One of my face book friend had shared this some time ago.  It really helped me to understand various signs of stress at different levels.  I am sharing the same without knowing the source, but it might be of help to you as well






Some common reasons for stress could be 

01. Relationship issues between husband and wife.
02. Bad boss.
03. Office politics
04. Financial Crisis.
05. Lack of People skills to deal with home or office issues.
06. They are too good and always strict to their principles and lack practicality.
07. Joint family situations.
08. Conflict between friends.
09. Relationship issues with a partner
10. Property disputes
11. Parental issues
12. These days school kids go through early stressful situations.  They lack coping up in school atmosphere.
13. Any type of Abuse ( violence, sexual abuse)
14. Kids not settled.
15. Old age issues. 

( The above are only indicative, not exhaustive, there can be numerous issues which are beyond this)

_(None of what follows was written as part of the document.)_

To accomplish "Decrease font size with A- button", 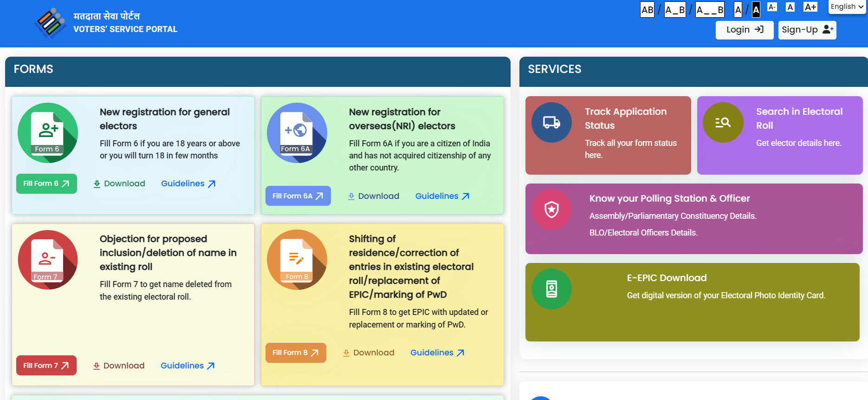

What you should do when you realize someone is under stress.  Rather than what you can do i suggest what you should not do first .

01. Avoid offering Sympathy.  They might not need this.
02. Avoid providing advices, which are un-related to their problem
03. Do not Generalize issues like all men, all women, all school going people, all office people. They have specific challenges to deal with.  Hence it will not help.
04. Avoid your best way to deal with issues.  Your situation and the person going through may be different.
05. Avoid telling you have this comfort, and that, still why you have these issues type.  These can bring down their self-confidence.
06. Do not start with what is your problem
07. Avoid comparing them with others.
08. Do not give how best they can be in life hence what they should be doing.  They are already struggling, we are increasing their difficulties and increasing self-doubt.

Again, these are some common things we might attempt to address, need not necessarily exhaustive. 

Some of the things you can try.

01. Recognize that it is a sign of Stress. 
02. Create an open and friendly atmosphere, where they are able to share what they are going through.  Do not force them to open up.  As famous Carl Rogers put it

The organism has one basic tendency and striving - to actualize, maintain, and enhance the experiencing organism” (Rogers, 1951, p. 487).

So reach out to people, knock the door , if they willingly allow you to step in, do step in.  Remember they have given permission to you to enter into very inner circle of their life.

03. Stress can be of different types.  If the stress is of temporary nature and person is able to deal with it.  Just offer your support and be there.  The person himself or herself will be able to address it just with mere your support and love

04. If you think the person needs help. It is better to refer to an expert Coach or Counselling support.  They can bring them out of this and transform them into better high performing human being. 

Stress if it is not dealt for a prolonged period can lead to serious health issues.  In extreme situation people can go into deep depression and can lead to loss of life.  

So please recognize and offer understanding to those around you.  As this can happen to any one of us.   The greatest support and understanding that reaches a person during this stage can change their life and you can make that difference to people  around you.

I want to conclude this, with a message:

Either Change the Events or situation or Response to the Event or situation to improve your life.